When do I call in a home inspector?
Typically a home inspector is contacted immediately after the contract or purchase agreement has been signed. Before you sign, be sure there is an inspection clause in the sales contract, making your final purchase obligation contingent on the findings of a professional home inspector. This clause should specify what terms and conditions to both the buyer and seller are obligated.
Can a house fail an inspection?
A one word answer…NO. A professional home inspection is an examination of the current condition of a house. It is not an appraisal, which determines market value. It is not a municipal inspection, which verifies local code compliance. A home inspector will therefore, not pass or fail a house, but rather describe its physical condition and indicate what components and systems may need to be repaired or replaced.
What does it cost?
The inspection fee for a typical one family house varies geographically, as does the cost of housing. The fees in this area vary depending on a number of factors such as the size of the house, its age and possible optional services such as radon testing, well testing, etc. Prices available upon request. Please click here to give us some specifications and details about your home.
Please do not let the cost be a factor in deciding whether or not to have a home inspection or in your selection of your home inspector. The sense of security and knowledge gained from an inspection is well worth the cost, and the lowest priced inspection is not necessarily a bargain.
Do I have to be there?
While it is not required to be there, it is highly recommended. You will be able to ask questions and observe the inspector as you learn about the condition of the home and how to maintain it.
Typically how long does it take?
A general home inspection takes between three to four hours to complete. A written report with pictures will be sent to the client within a reasonable period of time after the inspection is finished. At the time of the inspection all of the utilities should be on in the house.
What if the Report Reveal Problems?
No house is perfect. If the inspector identifies problems, it doesn’t mean you should or should not buy the house, The inspector will explain the differences between serious and not so serious problems to you. The decision to buy or not to buy will be entirely up to you.
Who are the inspectors’ clients?
My clients are home buyers, An inspector has a fiduciary responsibility and contractual liability to whoever has paid for the inspection. It can be the buyer, lender, or even the realtor, but most frequently it is the home buyer. This means that the inspection report cannot be discussed with anyone or released to anyone other than the client, without the clients’ express written consent.
Now what is not covered in a home inspection?

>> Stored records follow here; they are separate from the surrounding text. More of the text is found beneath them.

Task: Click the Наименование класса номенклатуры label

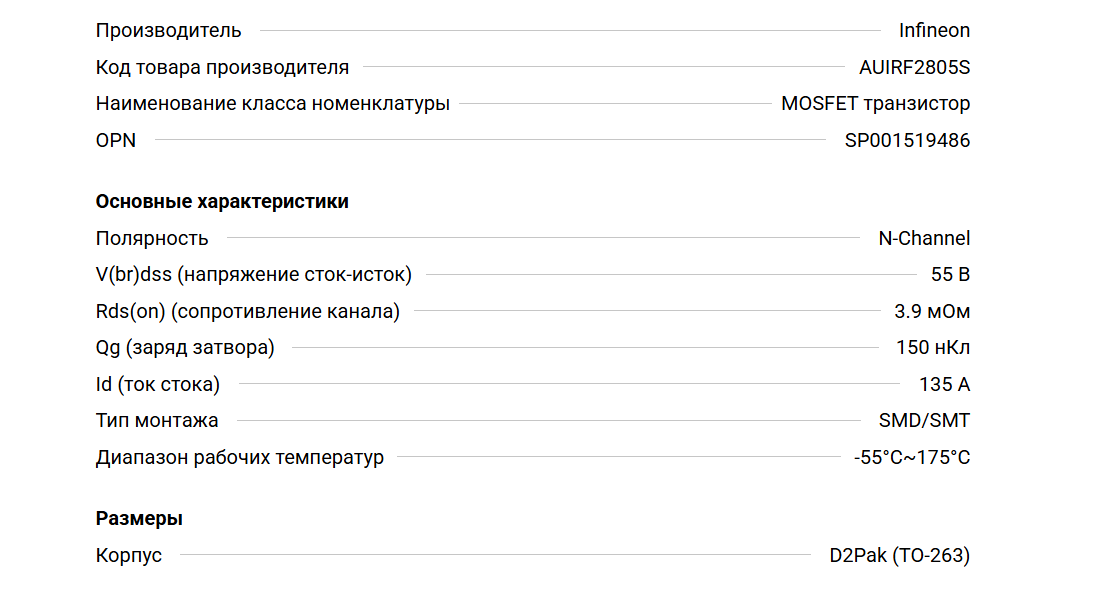Action: [272, 103]
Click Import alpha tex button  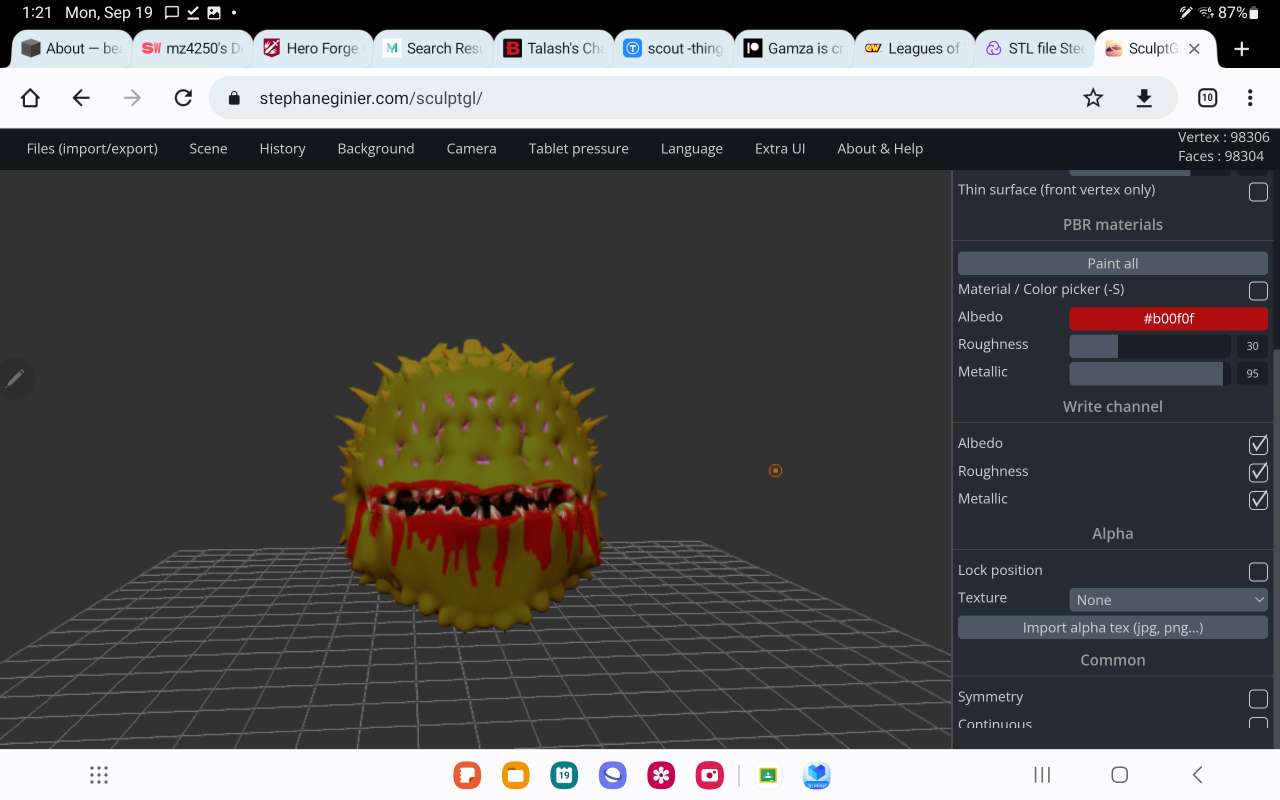tap(1112, 628)
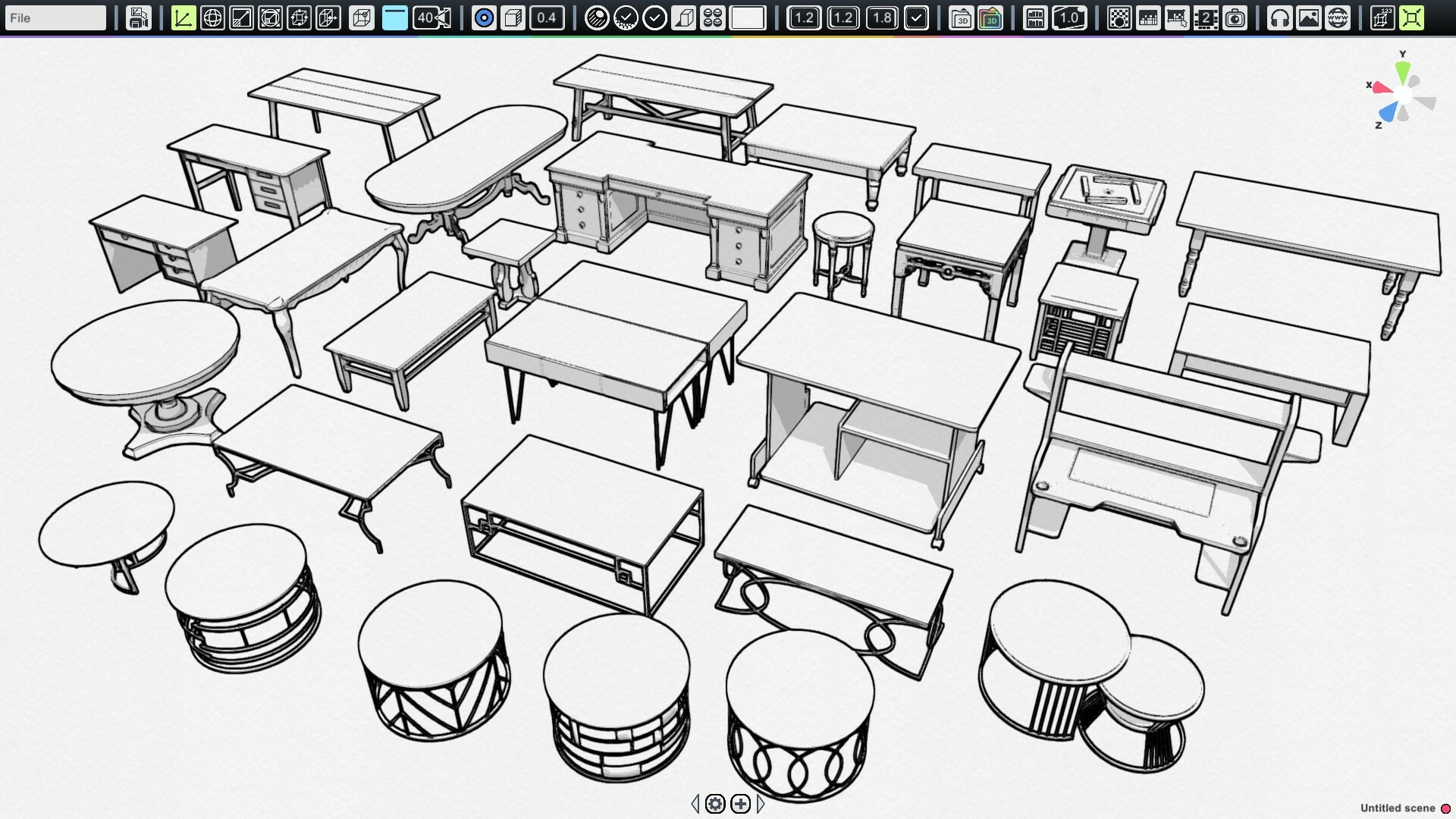The image size is (1456, 819).
Task: Select the checkered sphere material icon
Action: coord(598,17)
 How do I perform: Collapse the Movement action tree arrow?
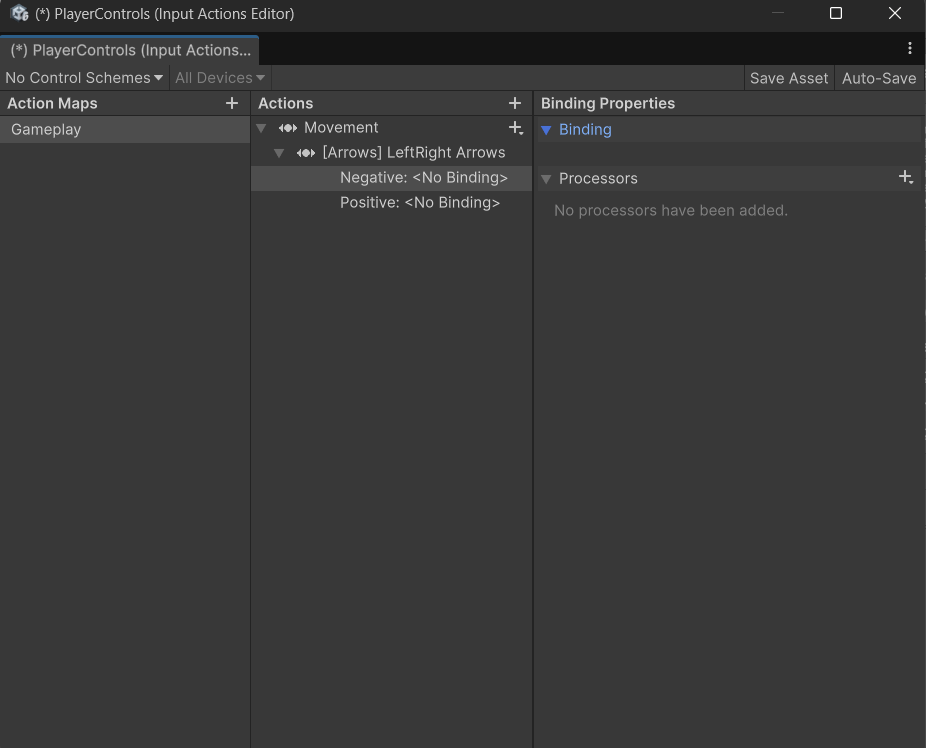click(x=262, y=128)
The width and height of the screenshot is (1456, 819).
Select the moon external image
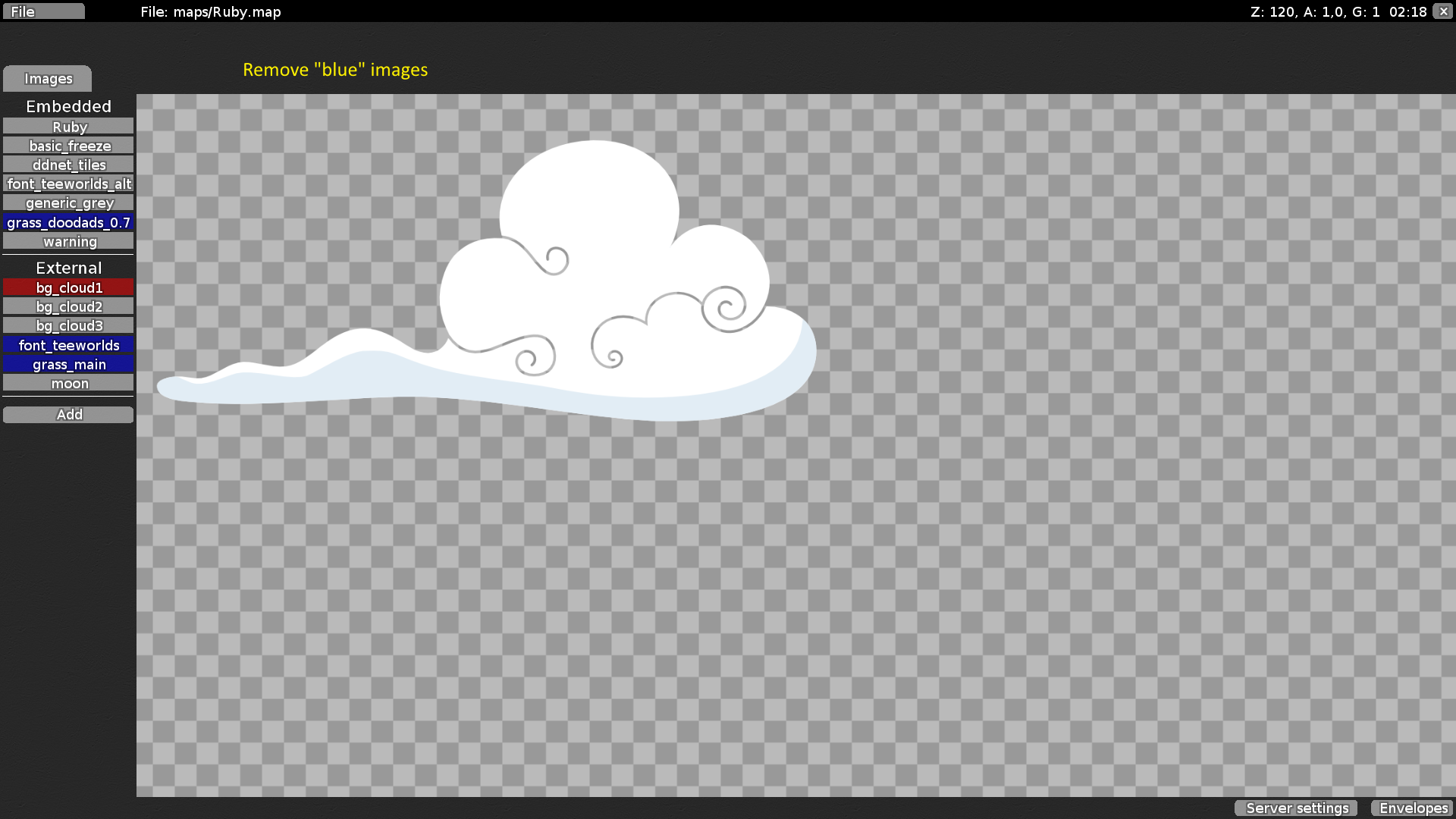(68, 383)
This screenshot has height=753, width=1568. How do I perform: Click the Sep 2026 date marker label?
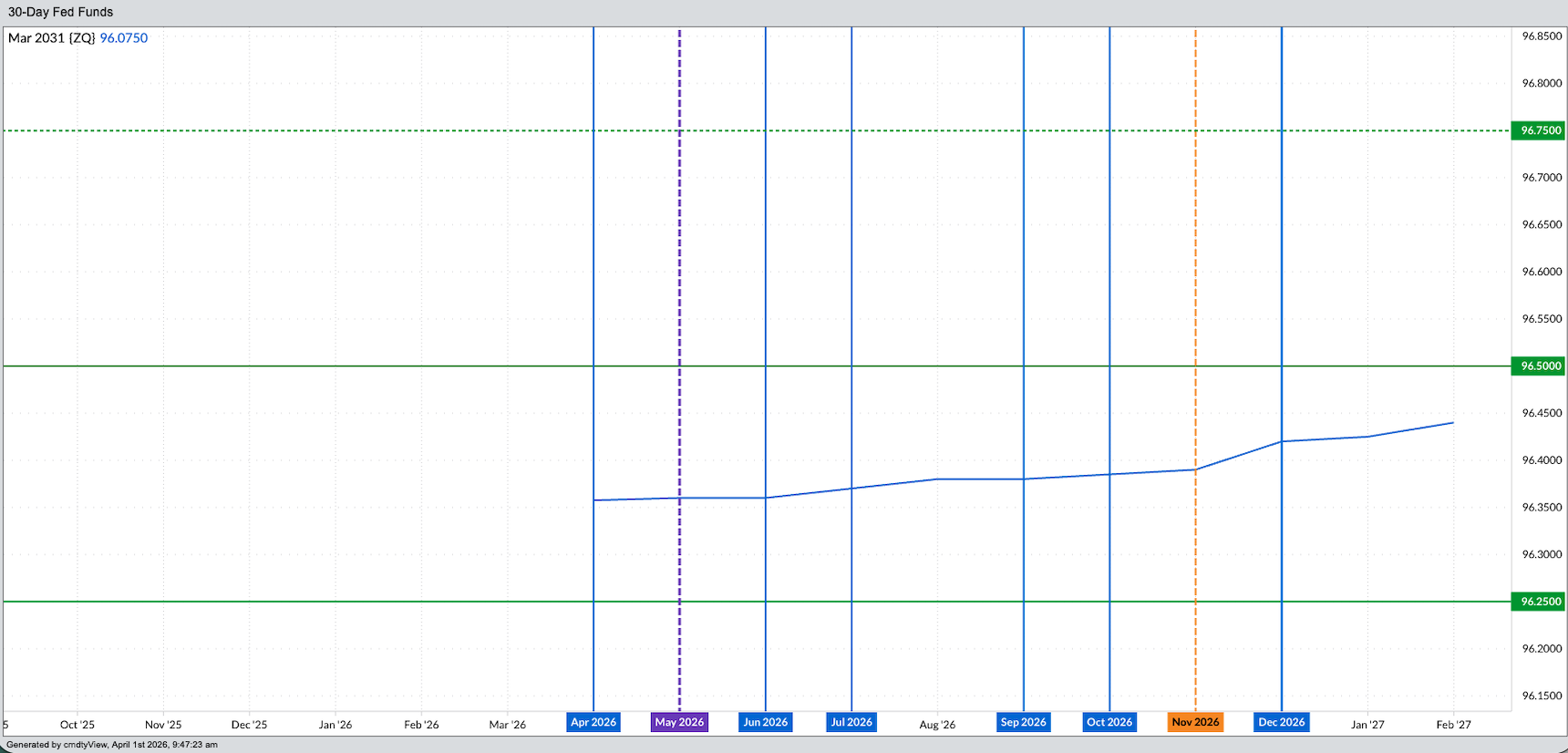1023,722
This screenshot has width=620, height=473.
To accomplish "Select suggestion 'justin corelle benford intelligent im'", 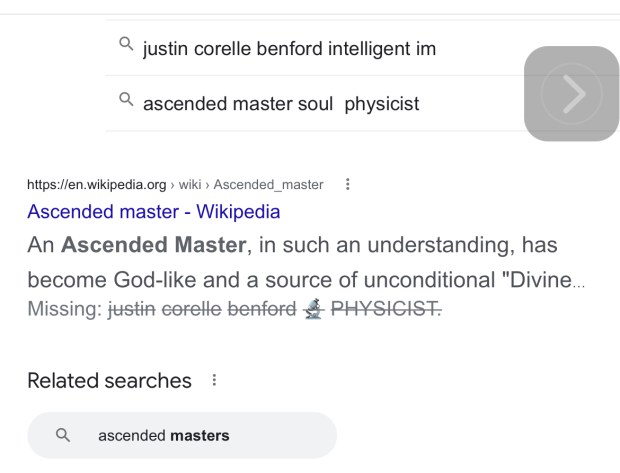I will click(x=289, y=48).
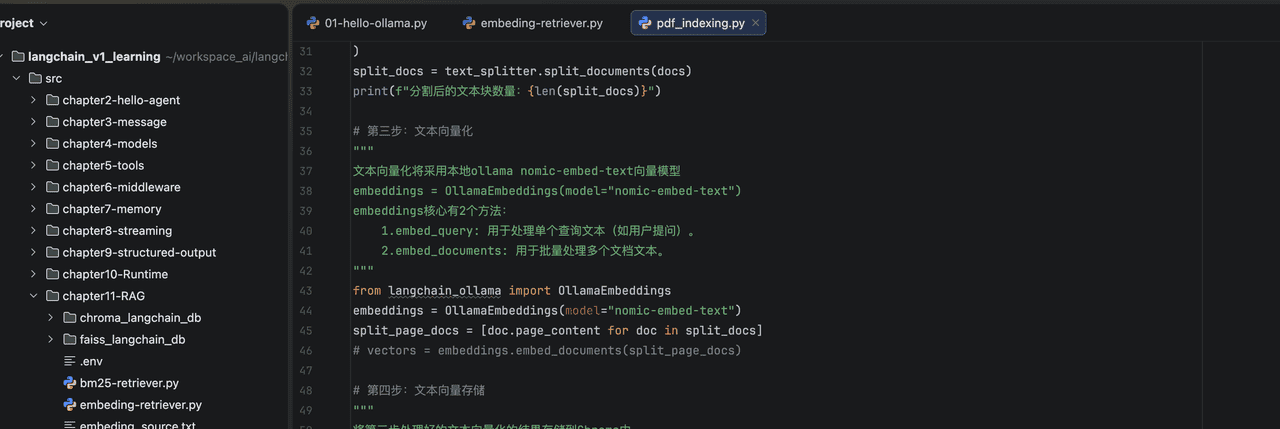Click text file icon of embeding_source.txt
The image size is (1280, 429).
click(69, 426)
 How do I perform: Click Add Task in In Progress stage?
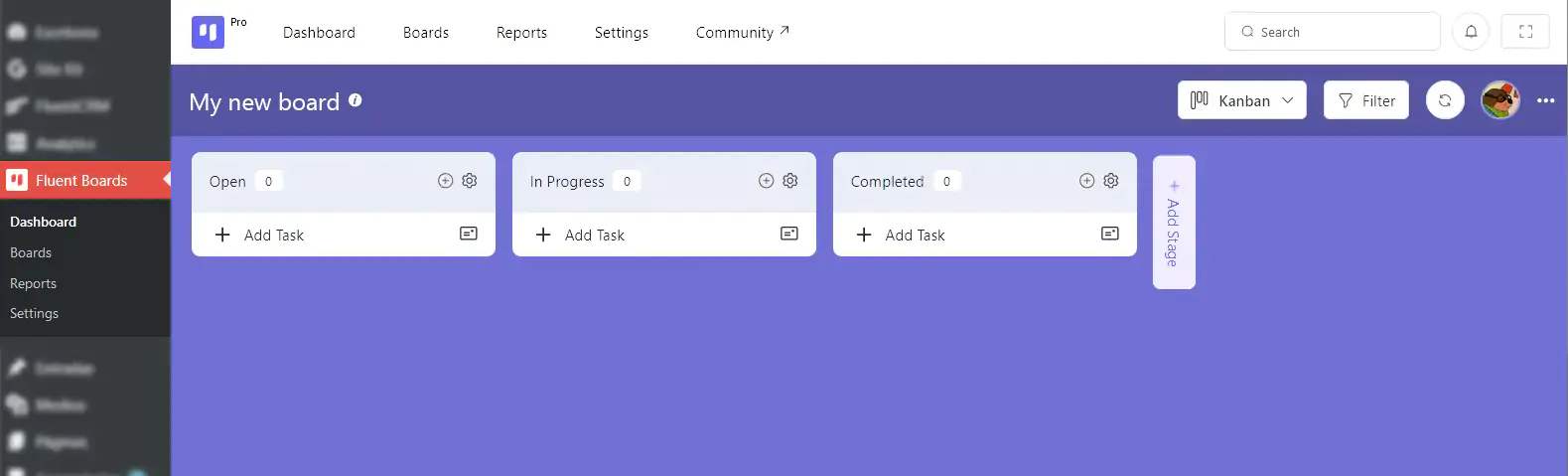[x=594, y=236]
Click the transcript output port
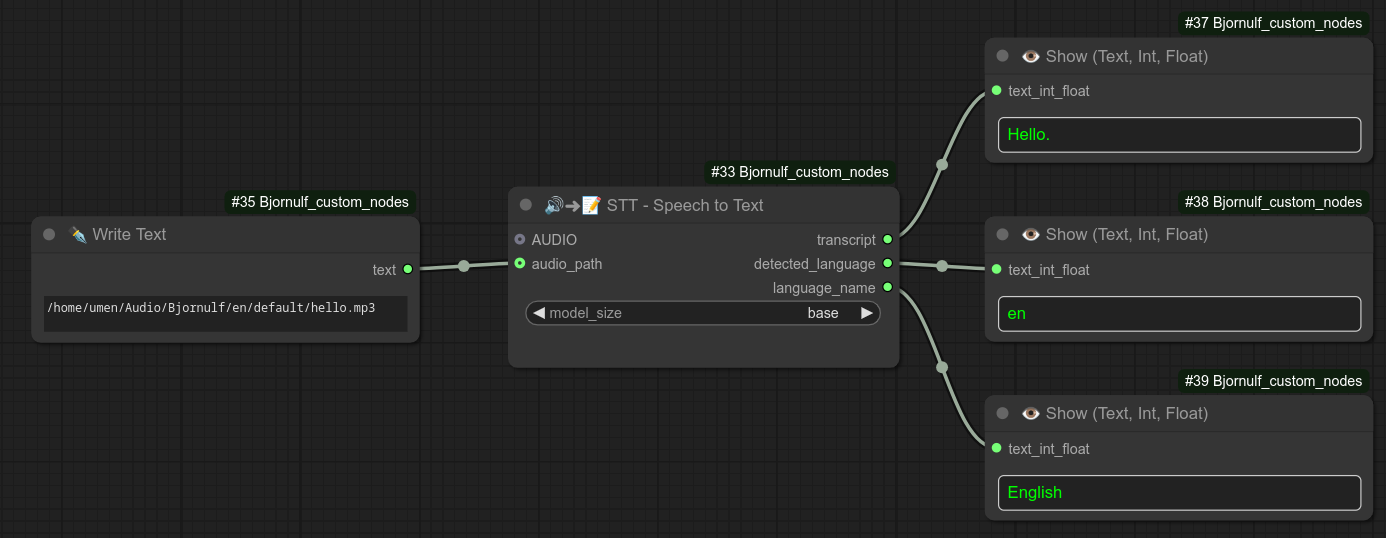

Inspectors attempt to be thorough but they can’t report on what they can’t see. The Home inspector will not be able to reveal information on conditions such as those hidden behind finished walls, beneath carpeting, behind or under personal storage items, at inaccessible areas, or components that are shut down or have been winterized. The inspector will not attempt to light pilot lights or turn on utilities when they have been turned off to a system or entire house. The inspector will not attempt to run a central air conditioning unit if the temperature has dropped below sixty degrees in the previous twenty four hours. The inspector will not test refrigerators or ice makers, nor dishwashers, stoves or microwave ovens. He will not test washers and dryers. He will not test any components of an outdoor pool whether above or below ground. He will not test alarm, or telephone systems or any central vacuuming systems. He will not test solar heaters. He will not inspect outbuildings or sheds.